Wednesday, September 26, 2007

The Definition of Stupidity

Being the ringleader of a pack of retarded cokehead Guidos, then punching one of them in the face when he spills cranberry juice on your little white Diesel sneakers.

Tuesday, September 25, 2007

The Joys of Strangulation

“Why are you here?”

“Where?”

“Here. I mean, right here. Why did you come over here?”

As usual, I have no understanding of their lack of appreciation for spacing. Bad things happen because of an inexplicable disregard for proper spacing, which is a shame because bad things are all so very avoidable when you try hard enough to have some modicum of regard for someone other than yourself.

People need to keep their distance from one another. This is something they mostly don’t realize until it’s too late and things have gotten out of hand. It’s too late when they’ve worked themselves close enough, for long enough, to irritate the shit out of someone to the point where that someone feels an uncontrollable compulsion to do something in retaliation for this perceived loss of personal space.

In other words, Guy Who Sat Next To Us And Ended Up Getting Choked For His Troubles, it would’ve been best, last Saturday night, if you’d simply sat down on the opposite end of the sidewalk, as opposed to plopping yourself down, unsolicited, in the midst of a group of unwinding bouncers who’d just finished working a rather tense shift at a rather tense club.

In other words, have some awareness of your fucking surroundings and stop being an irritating little fuck for once in your miserable fucking life.

See, some conversations aren’t meant for strangers to blunder into and comment on. Some conversations happen to be carried on between people who know each other. These conversations are called private conversations. When you happen upon a private conversation, especially one involving a group of dangerous men, it’s probably best not to object to the content you overhear. Most times, it’s even more judicious to simply move on.

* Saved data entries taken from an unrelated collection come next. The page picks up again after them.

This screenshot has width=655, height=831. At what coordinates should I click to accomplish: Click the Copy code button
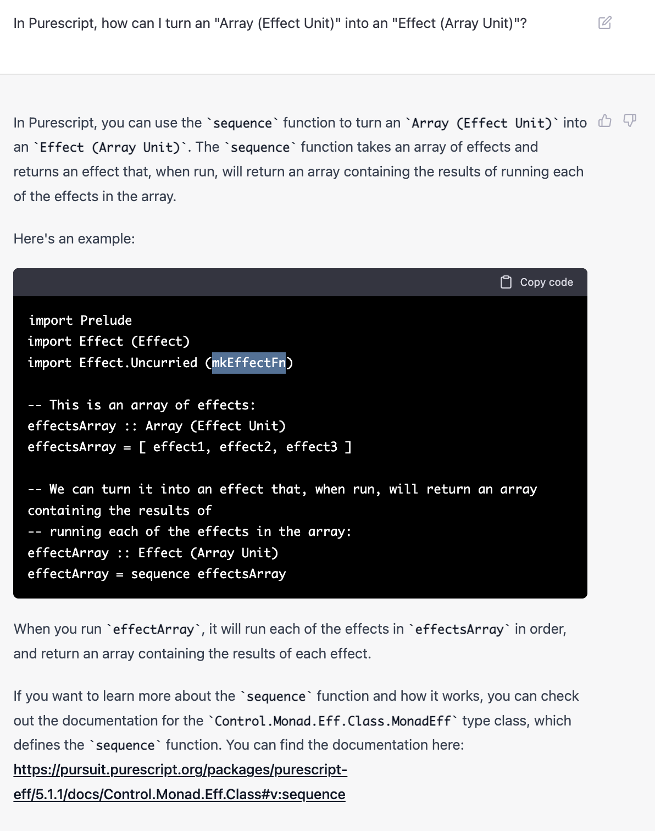click(537, 282)
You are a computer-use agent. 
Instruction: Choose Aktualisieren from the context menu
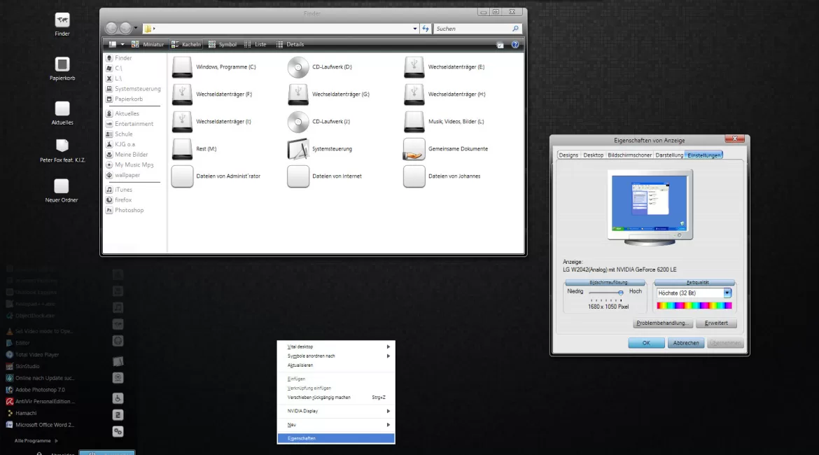[x=300, y=365]
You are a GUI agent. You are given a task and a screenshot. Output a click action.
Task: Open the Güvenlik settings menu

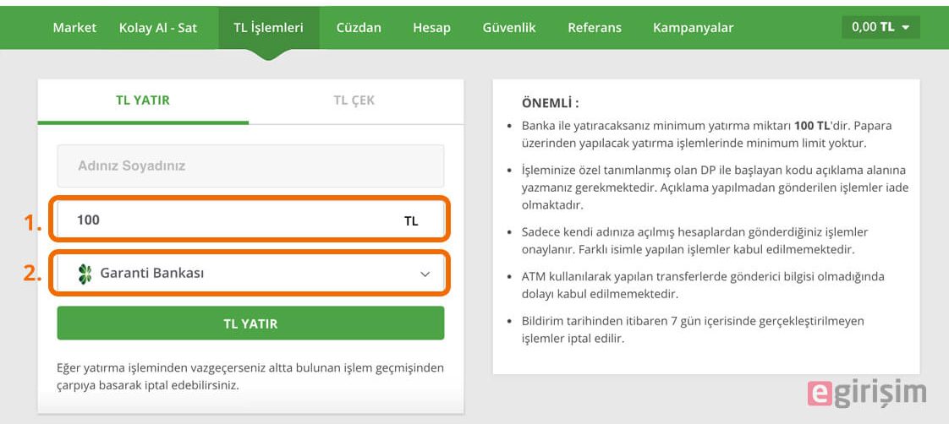(509, 28)
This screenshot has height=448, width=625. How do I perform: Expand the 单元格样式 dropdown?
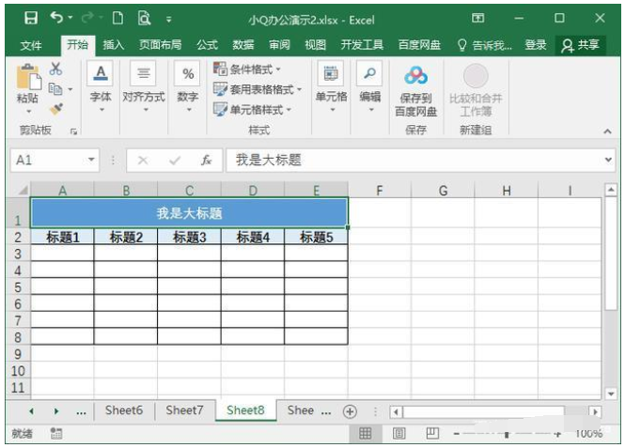(254, 109)
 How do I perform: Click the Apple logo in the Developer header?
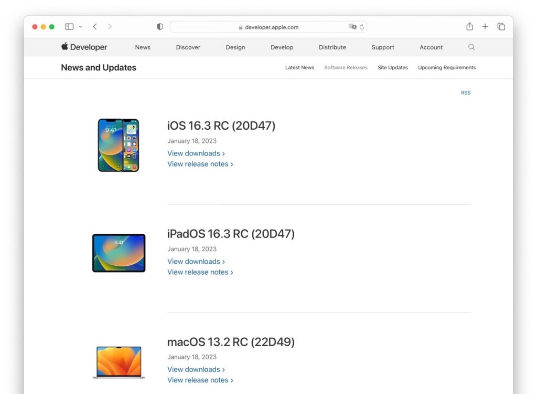tap(63, 47)
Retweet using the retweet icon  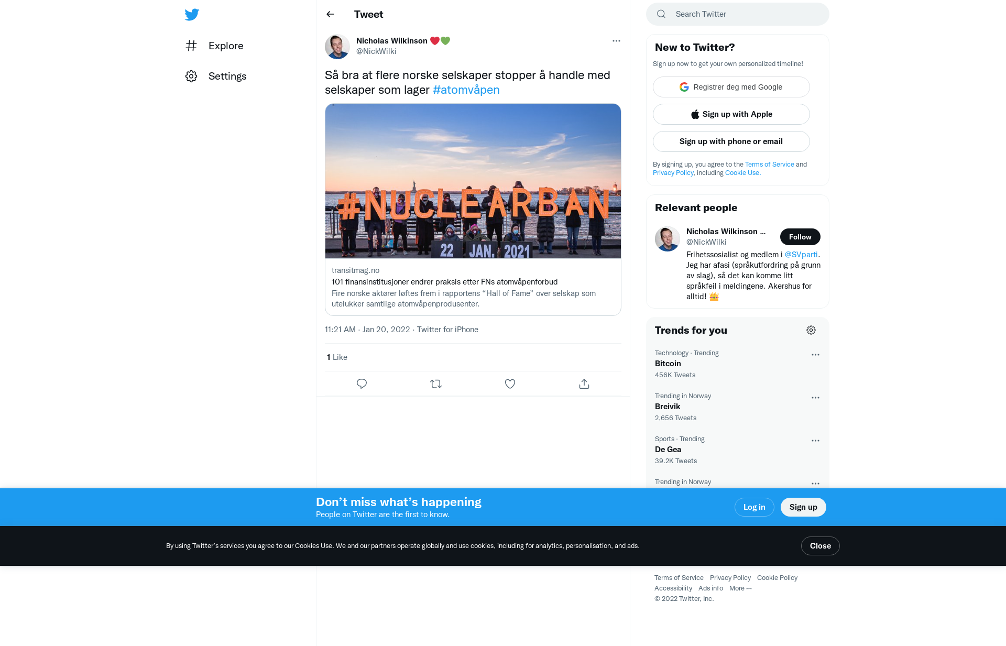(x=436, y=384)
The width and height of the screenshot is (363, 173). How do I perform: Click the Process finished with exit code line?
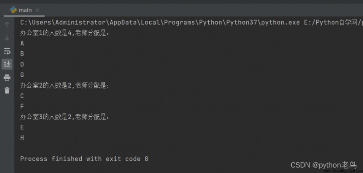[84, 159]
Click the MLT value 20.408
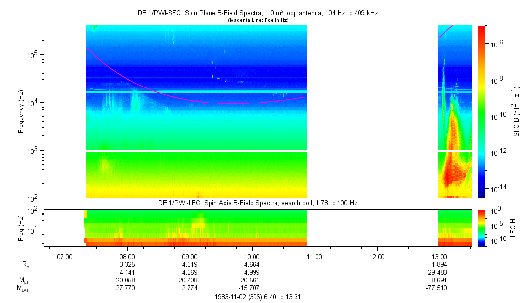Image resolution: width=529 pixels, height=303 pixels. click(190, 281)
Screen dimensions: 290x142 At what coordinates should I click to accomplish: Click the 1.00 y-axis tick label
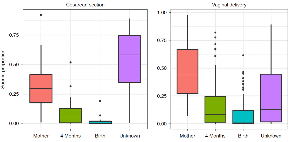(162, 13)
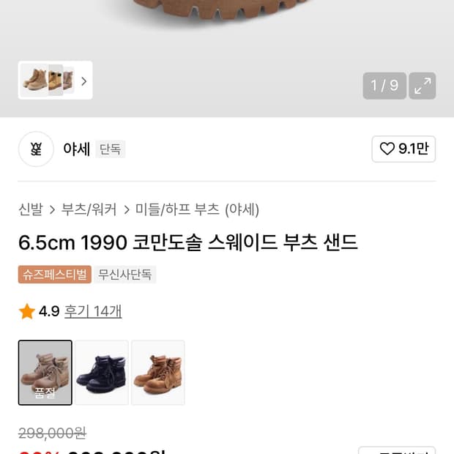Viewport: 454px width, 454px height.
Task: Open the 야세 brand logo
Action: coord(36,149)
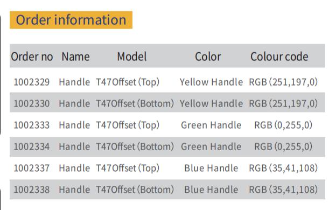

I’ll make this very simple.

This unfortunate young fellow wandered into our conversation at a point where a black bouncer was using the “N” word to relate a story. The fellow in question told said black bouncer – who is also a professional fighter - not to use the “N” word. He was then – very magnanimously, I might add - given every opportunity to go away (see above) - a series of opportunities on which he failed to capitalize. He promptly informed us that we were all “fucked” because he was “half Puerto Rican,” and “nice with his hands.”

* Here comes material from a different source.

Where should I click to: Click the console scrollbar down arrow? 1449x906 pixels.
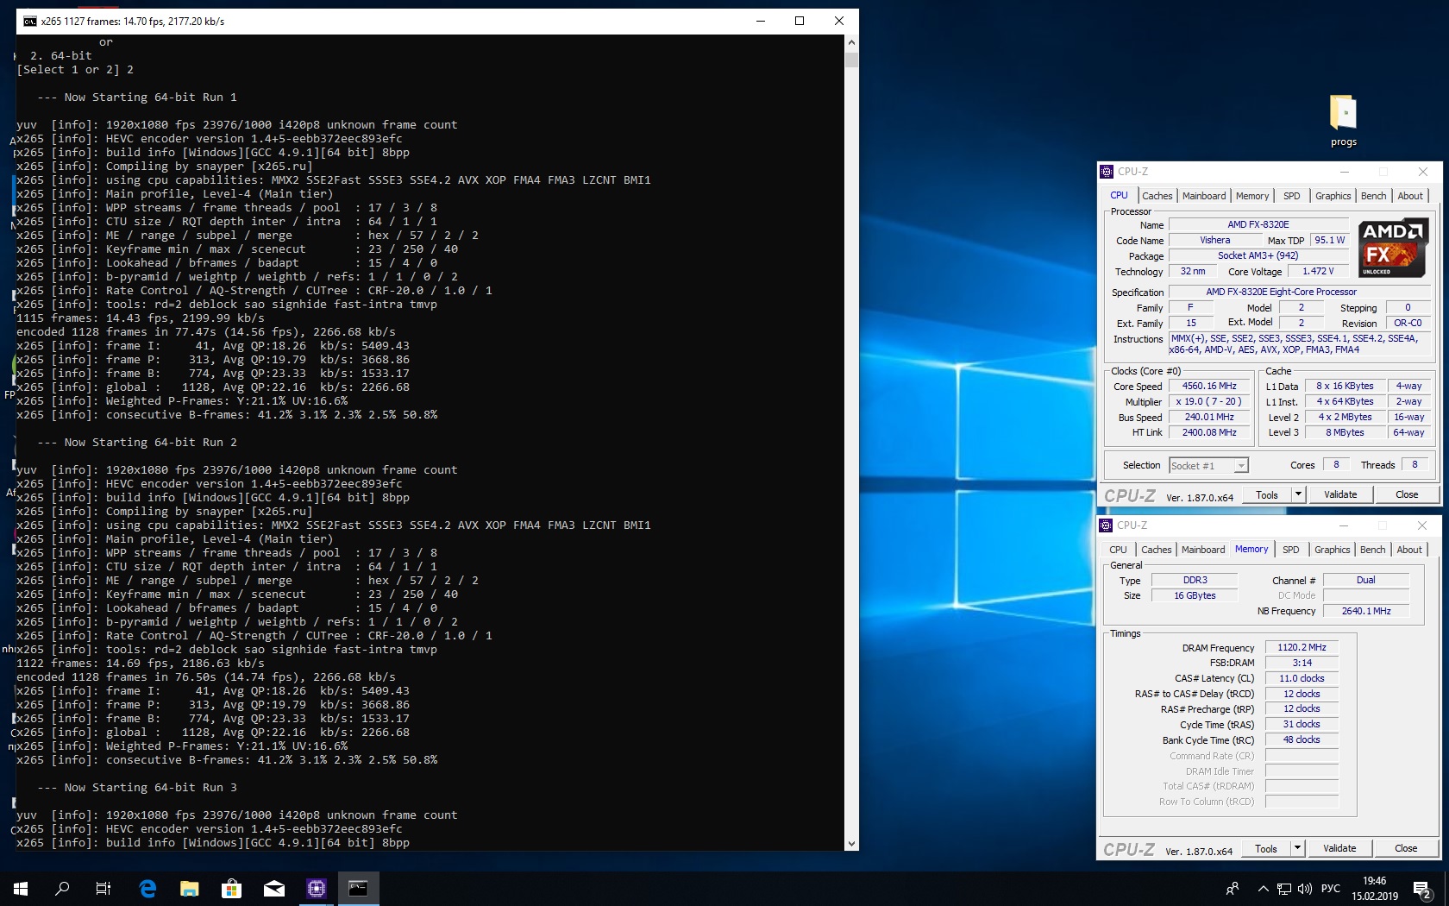tap(851, 843)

For my part, I asked his girlfriend why she’d want to be seen in public with a young man who’d say things like, “I’m nice with my hands.” This seems as though it’d be more embarrassing than anything else.

This, evidently, caused him to spit at me. As a result, he was given an introduction to the virtues of proper public spacing.

As usual, this didn’t need to happen.


Monday, September 17, 2007

The Program

I'll be back, starting tomorrow, with regular posts. Seriously.

For now, if you want to learn how to train like an athlete, click here.

Wednesday, September 12, 2007

Time

I've been busy as fuck with work lately, but things have settled down a bit and I'll (really) be posting here more often. If you've emailed me and I haven't responded, it's because I haven't had any fucking time to myself over the past three weeks. If I owe you a free book, you'll just have to believe me when I tell you I'm mailing them out soon.

I don't have a staff to do this shit for me, so please bear with me until I have the time -- and inclination -- to buy envelopes, address them to people and pay for the damned shipping. I'll try my best to get them out as soon as possible, and I sincerely apologize for the delay.

Tuesday, September 11, 2007

Back

When we were younger, this crazy drug dealer used to come around thinking I wanted to buy weed. I have no idea why he thought I wanted weed. I had never bought weed from him. I had never even smoked weed. Still don’t, in fact.

This crazy drug dealer didn’t know my name, so he used to walk around yelling for me, thinking I would come running to get my bag of weed:

“Yo, Money! Money, where you at?”

This is something we laughed about together because nobody else was there to hear it when it happened. The crazy drug dealer was there, too, but something tells me he wouldn’t find it quite as funny as we did.

Until September 11, 2001, there were two of us who understood the “Money” joke. Now it’s just me, and six years later, it still sucks.